- Sponsored by: KPMG
- Country: Ireland
- Formerly called: CBI Book of the Year Awards; Bisto Book of the Year Awards;
- Website: childrensbooksireland.ie

= KPMG Children's Books Ireland Awards =

Award

The KPMG Children's Books Ireland Awards, previously known as the CBI Book of the Year Awards (Duaiseanna Leabhair na Bliana CBI) and the Bisto Book of the Year Awards, are literary awards presented annually in the Republic of Ireland to writers and illustrators of books for children and young people. The Awards are run by Children's Books Ireland (CBI) and are open to authors and illustrators born or resident in Ireland; books may be written in English or Irish.
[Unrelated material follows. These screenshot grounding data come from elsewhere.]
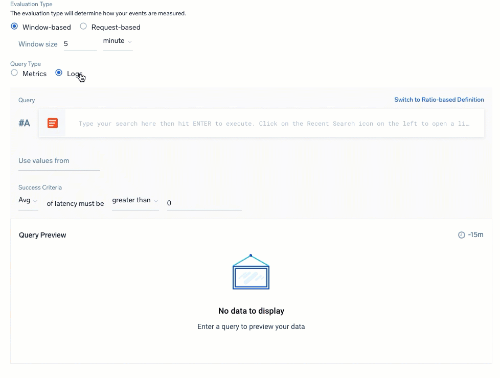Viewport: 500px width, 378px height.
Task: Click the Success Criteria section heading
Action: point(40,187)
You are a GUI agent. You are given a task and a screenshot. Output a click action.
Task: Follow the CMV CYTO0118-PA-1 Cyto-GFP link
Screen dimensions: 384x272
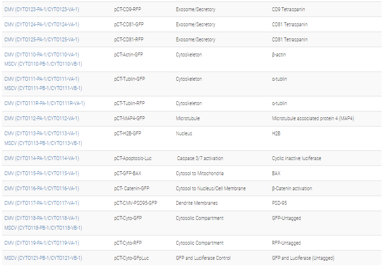click(41, 218)
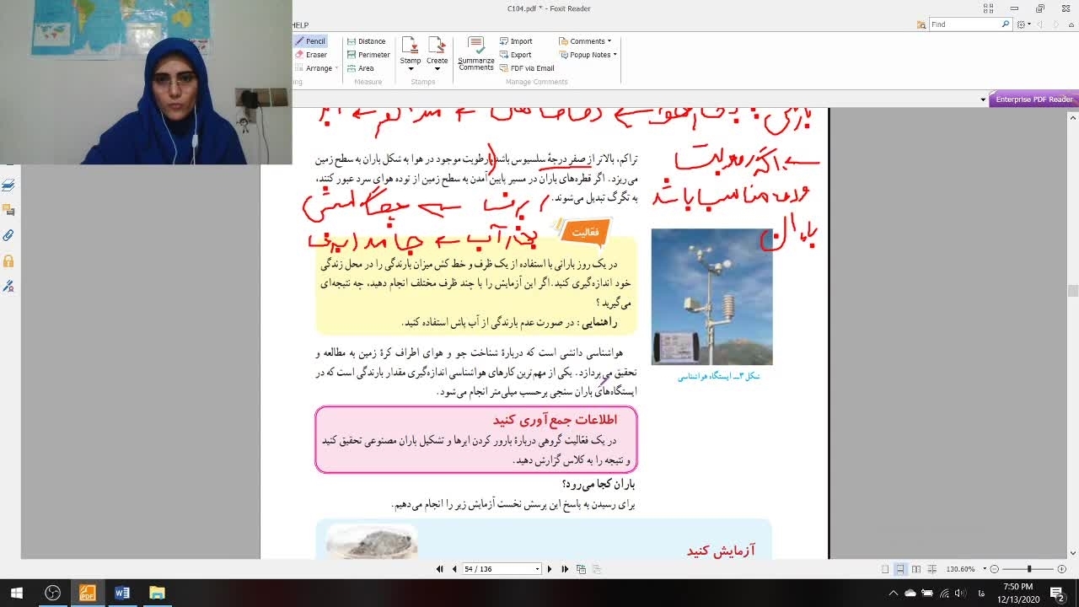Go to the next page

pyautogui.click(x=550, y=569)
Many bestselling, internationally renowned authors have won a "Bisto", including Eoin Colfer, John Boyne and several times winner Kate Thompson.

The awards were sponsored by Bisto (Premier Foods) from their inception.

First awarded in 1990 (with the Book of the Decade Awards), there are currently seven prizes awarded:
- The KPMG Children's Books Ireland Book of the Year Award
- Honour Award for Fiction
- Honour Award for Illustration
- Eilís Dillon Award (for a first children's book) - named in honour of writer Eilís Dillon
- The Judges' Special Award
- The Junior Juries' Award (previously the Children’s Choice Award)
- The Reading Hero Award (awarded from 2020 onwards) - presented to a young reader, recognising their potential and celebrating their remarkable passion for books

Previously the winner of Book of the Year won a perpetual trophy and €10,000; the 3 winners of the Merit Awards (the Honour Award for Illustration, the Honour Award for Writing, the Judges' Special Recognition Award) shared a combined prize fund of €6,000; the Eilís Dillon Award winner for first time writers also won a trophy and €3,000. Currently there is a €6,000 prize for the Children’s Book of the Year and a €2,000 prize each for the Honour Award for Fiction, the Honour Award for Illustration, the Eilís Dillon Award, The Judges' Special Award, and The Junior Juries' Award.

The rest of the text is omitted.